Data to use:
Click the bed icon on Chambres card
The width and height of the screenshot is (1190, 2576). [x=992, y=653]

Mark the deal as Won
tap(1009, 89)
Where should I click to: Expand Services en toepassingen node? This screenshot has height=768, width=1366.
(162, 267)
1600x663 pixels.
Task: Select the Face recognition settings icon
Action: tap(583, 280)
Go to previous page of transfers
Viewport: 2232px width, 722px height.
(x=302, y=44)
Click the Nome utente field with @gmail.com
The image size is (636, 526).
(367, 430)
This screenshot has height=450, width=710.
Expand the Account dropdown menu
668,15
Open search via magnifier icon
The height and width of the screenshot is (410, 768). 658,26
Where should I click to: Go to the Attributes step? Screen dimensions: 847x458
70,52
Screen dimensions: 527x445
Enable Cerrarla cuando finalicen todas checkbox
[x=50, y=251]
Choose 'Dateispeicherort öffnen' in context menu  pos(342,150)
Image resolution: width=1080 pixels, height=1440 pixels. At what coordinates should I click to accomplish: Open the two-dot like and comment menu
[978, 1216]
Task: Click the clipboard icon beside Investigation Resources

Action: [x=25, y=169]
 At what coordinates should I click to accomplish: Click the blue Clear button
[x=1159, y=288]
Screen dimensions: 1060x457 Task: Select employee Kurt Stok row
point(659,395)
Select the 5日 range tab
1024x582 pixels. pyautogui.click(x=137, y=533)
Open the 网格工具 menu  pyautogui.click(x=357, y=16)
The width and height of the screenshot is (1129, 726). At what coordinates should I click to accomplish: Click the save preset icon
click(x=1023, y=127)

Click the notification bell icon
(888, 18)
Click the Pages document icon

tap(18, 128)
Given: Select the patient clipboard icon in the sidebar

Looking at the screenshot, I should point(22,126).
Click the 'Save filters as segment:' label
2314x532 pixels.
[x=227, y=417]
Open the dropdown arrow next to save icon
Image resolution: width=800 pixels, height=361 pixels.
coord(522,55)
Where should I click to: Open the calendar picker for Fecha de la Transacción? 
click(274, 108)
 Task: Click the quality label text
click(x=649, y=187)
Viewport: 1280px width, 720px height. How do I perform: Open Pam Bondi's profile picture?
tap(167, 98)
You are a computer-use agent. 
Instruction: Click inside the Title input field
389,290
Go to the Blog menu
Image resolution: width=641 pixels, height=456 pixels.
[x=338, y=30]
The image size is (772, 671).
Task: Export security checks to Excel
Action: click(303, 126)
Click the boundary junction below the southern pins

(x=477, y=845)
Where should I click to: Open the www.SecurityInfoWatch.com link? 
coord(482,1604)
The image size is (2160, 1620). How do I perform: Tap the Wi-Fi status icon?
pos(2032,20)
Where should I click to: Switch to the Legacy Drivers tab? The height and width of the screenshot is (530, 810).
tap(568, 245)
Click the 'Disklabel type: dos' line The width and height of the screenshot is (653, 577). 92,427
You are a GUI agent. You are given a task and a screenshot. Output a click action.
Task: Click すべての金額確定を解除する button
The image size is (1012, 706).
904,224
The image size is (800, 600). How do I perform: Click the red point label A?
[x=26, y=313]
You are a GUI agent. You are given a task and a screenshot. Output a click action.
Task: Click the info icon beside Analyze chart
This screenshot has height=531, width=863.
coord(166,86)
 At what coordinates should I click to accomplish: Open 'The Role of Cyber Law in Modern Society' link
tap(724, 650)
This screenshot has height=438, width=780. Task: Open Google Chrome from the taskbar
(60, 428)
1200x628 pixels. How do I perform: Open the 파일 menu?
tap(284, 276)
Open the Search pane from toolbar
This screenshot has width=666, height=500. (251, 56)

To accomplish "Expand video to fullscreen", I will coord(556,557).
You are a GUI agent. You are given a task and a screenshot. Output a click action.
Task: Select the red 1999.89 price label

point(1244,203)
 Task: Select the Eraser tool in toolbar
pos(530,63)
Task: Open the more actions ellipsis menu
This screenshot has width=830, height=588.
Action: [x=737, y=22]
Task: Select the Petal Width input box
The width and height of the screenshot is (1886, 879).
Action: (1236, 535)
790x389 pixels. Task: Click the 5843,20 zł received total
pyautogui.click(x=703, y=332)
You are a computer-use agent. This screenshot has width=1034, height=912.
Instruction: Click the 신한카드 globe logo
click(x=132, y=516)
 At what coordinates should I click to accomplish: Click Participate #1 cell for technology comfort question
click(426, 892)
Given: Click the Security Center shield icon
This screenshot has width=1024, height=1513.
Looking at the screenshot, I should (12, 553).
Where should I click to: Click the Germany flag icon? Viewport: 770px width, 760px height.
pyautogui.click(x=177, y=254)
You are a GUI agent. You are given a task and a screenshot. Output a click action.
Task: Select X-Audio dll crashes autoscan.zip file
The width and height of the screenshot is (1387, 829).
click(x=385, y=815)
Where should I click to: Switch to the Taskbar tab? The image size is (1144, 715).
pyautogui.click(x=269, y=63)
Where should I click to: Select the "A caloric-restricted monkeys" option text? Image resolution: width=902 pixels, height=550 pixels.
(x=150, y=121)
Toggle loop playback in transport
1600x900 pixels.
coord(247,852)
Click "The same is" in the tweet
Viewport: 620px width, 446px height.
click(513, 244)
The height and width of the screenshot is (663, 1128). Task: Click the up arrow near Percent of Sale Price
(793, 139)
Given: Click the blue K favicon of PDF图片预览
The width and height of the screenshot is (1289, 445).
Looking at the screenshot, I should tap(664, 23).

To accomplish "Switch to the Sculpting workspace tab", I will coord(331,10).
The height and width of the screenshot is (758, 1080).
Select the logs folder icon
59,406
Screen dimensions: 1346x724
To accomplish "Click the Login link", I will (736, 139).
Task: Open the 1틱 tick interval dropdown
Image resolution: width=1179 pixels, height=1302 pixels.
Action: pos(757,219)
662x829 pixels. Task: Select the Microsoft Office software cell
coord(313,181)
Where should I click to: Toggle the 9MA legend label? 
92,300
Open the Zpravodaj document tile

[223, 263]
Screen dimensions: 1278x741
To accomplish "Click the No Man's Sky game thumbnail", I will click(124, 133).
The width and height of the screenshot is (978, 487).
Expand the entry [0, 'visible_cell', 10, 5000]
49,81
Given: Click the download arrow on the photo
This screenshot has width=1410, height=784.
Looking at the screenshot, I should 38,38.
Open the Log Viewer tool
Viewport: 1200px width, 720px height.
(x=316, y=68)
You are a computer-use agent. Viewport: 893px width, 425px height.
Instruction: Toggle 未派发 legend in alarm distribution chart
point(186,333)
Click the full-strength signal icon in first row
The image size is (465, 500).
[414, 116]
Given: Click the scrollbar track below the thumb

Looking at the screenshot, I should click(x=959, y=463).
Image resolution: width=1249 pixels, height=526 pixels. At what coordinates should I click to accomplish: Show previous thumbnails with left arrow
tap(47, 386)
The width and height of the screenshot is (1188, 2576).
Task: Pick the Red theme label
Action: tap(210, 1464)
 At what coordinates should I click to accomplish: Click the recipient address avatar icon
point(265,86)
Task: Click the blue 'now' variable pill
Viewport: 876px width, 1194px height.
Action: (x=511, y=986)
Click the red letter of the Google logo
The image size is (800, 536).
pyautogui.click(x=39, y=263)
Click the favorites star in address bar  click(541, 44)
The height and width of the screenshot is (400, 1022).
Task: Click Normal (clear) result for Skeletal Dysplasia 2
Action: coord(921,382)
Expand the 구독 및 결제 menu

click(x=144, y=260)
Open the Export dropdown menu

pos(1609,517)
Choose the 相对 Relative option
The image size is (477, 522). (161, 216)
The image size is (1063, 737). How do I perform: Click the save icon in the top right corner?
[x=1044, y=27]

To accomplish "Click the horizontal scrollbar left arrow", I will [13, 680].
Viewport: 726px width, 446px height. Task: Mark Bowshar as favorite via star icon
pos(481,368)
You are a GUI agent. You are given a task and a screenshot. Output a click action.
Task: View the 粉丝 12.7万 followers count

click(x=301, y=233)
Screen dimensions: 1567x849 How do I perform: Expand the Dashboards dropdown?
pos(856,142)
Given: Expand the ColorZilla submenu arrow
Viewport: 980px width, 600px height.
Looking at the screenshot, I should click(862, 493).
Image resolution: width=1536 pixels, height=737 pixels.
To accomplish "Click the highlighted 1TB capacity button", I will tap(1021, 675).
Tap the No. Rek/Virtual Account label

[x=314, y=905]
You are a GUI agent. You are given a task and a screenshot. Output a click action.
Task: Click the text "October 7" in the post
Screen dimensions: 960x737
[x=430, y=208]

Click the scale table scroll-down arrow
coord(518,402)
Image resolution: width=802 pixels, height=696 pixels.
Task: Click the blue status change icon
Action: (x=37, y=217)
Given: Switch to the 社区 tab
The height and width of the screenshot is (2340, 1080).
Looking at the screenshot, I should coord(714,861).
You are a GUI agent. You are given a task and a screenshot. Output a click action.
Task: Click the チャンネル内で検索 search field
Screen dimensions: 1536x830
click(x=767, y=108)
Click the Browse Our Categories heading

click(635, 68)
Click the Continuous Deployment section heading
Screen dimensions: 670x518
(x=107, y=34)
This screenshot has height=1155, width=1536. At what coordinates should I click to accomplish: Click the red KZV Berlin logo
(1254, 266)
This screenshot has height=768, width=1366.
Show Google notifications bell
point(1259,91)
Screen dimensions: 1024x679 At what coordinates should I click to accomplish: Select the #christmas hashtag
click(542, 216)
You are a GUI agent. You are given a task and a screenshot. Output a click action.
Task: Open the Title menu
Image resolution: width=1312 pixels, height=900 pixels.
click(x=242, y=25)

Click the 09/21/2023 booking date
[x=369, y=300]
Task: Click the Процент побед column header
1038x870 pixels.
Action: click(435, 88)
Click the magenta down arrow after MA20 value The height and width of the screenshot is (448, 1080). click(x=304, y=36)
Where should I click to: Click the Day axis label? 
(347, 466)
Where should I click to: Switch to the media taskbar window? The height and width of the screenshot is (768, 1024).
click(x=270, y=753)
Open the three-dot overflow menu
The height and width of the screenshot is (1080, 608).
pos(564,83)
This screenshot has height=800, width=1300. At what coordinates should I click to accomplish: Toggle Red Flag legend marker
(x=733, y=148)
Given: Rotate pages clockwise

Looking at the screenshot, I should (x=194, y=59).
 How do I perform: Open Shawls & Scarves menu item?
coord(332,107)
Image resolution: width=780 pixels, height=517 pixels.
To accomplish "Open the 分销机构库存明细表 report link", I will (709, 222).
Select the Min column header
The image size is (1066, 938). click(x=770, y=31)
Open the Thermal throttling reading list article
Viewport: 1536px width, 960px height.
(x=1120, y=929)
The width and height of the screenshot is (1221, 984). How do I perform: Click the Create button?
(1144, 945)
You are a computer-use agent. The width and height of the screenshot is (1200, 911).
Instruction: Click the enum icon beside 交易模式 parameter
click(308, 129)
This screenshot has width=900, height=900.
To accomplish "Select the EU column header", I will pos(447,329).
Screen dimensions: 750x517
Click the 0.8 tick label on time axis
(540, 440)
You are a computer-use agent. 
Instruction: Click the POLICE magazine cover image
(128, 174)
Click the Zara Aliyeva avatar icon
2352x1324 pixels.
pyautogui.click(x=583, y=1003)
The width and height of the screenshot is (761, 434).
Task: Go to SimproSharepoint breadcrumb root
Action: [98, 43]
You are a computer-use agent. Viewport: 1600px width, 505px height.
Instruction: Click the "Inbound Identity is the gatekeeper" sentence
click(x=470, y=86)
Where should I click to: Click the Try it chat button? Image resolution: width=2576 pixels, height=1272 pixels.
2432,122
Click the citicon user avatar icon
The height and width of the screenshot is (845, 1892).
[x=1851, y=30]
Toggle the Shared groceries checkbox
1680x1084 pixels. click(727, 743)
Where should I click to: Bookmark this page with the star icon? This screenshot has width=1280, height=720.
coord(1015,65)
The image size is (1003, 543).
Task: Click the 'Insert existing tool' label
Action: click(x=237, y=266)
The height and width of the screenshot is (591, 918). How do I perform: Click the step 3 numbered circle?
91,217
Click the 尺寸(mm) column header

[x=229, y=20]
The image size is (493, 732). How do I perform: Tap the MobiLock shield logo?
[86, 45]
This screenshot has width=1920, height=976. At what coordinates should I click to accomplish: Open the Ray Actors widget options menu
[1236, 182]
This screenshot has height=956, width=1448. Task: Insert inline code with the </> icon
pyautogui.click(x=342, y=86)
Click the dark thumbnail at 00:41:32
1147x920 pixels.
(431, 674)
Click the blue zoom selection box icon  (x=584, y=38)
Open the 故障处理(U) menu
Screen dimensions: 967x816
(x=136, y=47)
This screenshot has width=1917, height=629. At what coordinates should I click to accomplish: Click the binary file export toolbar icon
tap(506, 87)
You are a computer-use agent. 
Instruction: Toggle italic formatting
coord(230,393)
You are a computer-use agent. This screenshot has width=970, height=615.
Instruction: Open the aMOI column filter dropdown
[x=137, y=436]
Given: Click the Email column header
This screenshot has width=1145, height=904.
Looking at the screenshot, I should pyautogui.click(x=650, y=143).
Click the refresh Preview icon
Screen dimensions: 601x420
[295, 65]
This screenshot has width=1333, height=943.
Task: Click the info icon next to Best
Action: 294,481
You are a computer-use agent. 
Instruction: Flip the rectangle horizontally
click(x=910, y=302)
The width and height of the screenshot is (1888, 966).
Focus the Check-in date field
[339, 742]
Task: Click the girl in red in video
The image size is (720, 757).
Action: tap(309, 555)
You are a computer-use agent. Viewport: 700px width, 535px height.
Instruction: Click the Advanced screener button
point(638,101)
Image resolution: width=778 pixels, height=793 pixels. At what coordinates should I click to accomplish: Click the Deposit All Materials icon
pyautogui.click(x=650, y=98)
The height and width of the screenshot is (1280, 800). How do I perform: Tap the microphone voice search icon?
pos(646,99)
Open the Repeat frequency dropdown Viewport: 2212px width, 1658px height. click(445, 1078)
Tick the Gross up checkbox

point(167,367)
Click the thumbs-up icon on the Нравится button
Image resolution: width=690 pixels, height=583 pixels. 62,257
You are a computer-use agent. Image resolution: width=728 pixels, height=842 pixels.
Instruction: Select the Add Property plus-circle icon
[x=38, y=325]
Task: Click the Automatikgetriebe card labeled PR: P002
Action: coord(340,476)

Work required:
Give exactly the lines from the one with "The image size is (720, 757)." to the end of the entries, nothing before them.

Solution to this task:
The image size is (720, 757).
Action: tap(309, 555)
You are a computer-use agent. Viewport: 700px width, 535px height.
Instruction: Click the Advanced screener button
point(638,101)
Image resolution: width=778 pixels, height=793 pixels. At what coordinates should I click to accomplish: Click the Deposit All Materials icon
pyautogui.click(x=650, y=98)
The height and width of the screenshot is (1280, 800). How do I perform: Tap the microphone voice search icon?
pos(646,99)
Open the Repeat frequency dropdown Viewport: 2212px width, 1658px height. click(445, 1078)
Tick the Gross up checkbox

point(167,367)
Click the thumbs-up icon on the Нравится button
Image resolution: width=690 pixels, height=583 pixels. 62,257
You are a computer-use agent. Image resolution: width=728 pixels, height=842 pixels.
Instruction: Select the Add Property plus-circle icon
[x=38, y=325]
Task: Click the Automatikgetriebe card labeled PR: P002
Action: coord(340,476)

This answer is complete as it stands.